#### GIVEN INFORMATION:
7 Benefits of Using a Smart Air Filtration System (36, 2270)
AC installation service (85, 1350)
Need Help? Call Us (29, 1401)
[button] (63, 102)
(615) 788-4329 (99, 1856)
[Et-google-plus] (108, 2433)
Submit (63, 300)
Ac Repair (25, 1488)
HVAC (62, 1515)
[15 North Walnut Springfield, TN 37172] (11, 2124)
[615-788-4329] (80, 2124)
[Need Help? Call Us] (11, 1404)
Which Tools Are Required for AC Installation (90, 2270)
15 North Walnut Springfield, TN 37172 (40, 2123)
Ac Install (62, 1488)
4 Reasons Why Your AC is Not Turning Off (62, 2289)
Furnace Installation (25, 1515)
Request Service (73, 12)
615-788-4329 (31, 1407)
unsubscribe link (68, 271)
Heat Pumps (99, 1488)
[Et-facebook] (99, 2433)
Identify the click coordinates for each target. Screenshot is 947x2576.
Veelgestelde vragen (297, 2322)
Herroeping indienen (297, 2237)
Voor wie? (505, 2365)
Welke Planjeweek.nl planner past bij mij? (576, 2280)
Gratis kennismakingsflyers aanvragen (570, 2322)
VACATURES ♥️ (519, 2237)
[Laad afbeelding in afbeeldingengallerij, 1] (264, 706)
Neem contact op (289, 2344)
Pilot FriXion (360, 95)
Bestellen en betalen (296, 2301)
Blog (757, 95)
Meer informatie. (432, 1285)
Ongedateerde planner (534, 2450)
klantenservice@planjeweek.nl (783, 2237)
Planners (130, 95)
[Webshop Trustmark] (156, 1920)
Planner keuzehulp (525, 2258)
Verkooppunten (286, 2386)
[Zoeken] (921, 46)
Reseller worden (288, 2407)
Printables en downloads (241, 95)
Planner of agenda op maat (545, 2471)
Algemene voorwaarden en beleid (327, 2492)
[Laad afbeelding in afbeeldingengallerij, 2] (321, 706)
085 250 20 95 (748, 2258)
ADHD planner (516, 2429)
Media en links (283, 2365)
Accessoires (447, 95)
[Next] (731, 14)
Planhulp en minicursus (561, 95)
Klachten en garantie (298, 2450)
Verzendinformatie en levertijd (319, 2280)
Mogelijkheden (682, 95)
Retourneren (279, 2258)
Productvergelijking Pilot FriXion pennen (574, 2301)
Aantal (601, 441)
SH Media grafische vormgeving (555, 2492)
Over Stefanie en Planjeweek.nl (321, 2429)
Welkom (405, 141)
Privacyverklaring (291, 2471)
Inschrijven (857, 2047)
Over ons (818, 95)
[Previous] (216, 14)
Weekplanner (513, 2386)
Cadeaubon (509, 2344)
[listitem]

#### EXERCISE AIM:
The full listing is to be copied verbatim.

#### OUTPUT:
7 Benefits of Using a Smart Air Filtration System (36, 2270)
AC installation service (85, 1350)
Need Help? Call Us (29, 1401)
[button] (63, 102)
(615) 788-4329 (99, 1856)
[Et-google-plus] (108, 2433)
Submit (63, 300)
Ac Repair (25, 1488)
HVAC (62, 1515)
[15 North Walnut Springfield, TN 37172] (11, 2124)
[615-788-4329] (80, 2124)
[Need Help? Call Us] (11, 1404)
Which Tools Are Required for AC Installation (90, 2270)
15 North Walnut Springfield, TN 37172 (40, 2123)
Ac Install (62, 1488)
4 Reasons Why Your AC is Not Turning Off (62, 2289)
Furnace Installation (25, 1515)
Request Service (73, 12)
615-788-4329 (31, 1407)
unsubscribe link (68, 271)
Heat Pumps (99, 1488)
[Et-facebook] (99, 2433)
Identify the click coordinates for each target. Screenshot is 947x2576.
Veelgestelde vragen (297, 2322)
Herroeping indienen (297, 2237)
Voor wie? (505, 2365)
Welke Planjeweek.nl planner past bij mij? (576, 2280)
Gratis kennismakingsflyers aanvragen (570, 2322)
VACATURES ♥️ (519, 2237)
[Laad afbeelding in afbeeldingengallerij, 1] (264, 706)
Neem contact op (289, 2344)
Pilot FriXion (360, 95)
Bestellen en betalen (296, 2301)
Blog (757, 95)
Meer informatie. (432, 1285)
Ongedateerde planner (534, 2450)
klantenservice@planjeweek.nl (783, 2237)
Planners (130, 95)
[Webshop Trustmark] (156, 1920)
Planner keuzehulp (525, 2258)
Verkooppunten (286, 2386)
[Zoeken] (921, 46)
Reseller worden (288, 2407)
Printables en downloads (241, 95)
Planner of agenda op maat (545, 2471)
Algemene voorwaarden en beleid (327, 2492)
[Laad afbeelding in afbeeldingengallerij, 2] (321, 706)
085 250 20 95 (748, 2258)
ADHD planner (516, 2429)
Media en links (283, 2365)
Accessoires (447, 95)
[Next] (731, 14)
Planhulp en minicursus (561, 95)
Klachten en garantie (298, 2450)
Verzendinformatie en levertijd (319, 2280)
Mogelijkheden (682, 95)
Retourneren (279, 2258)
Productvergelijking Pilot FriXion pennen (574, 2301)
Aantal (601, 441)
SH Media grafische vormgeving (555, 2492)
Over Stefanie en Planjeweek.nl (321, 2429)
Welkom (405, 141)
Privacyverklaring (291, 2471)
Inschrijven (857, 2047)
Over ons (818, 95)
[Previous] (216, 14)
Weekplanner (513, 2386)
Cadeaubon (509, 2344)
[listitem]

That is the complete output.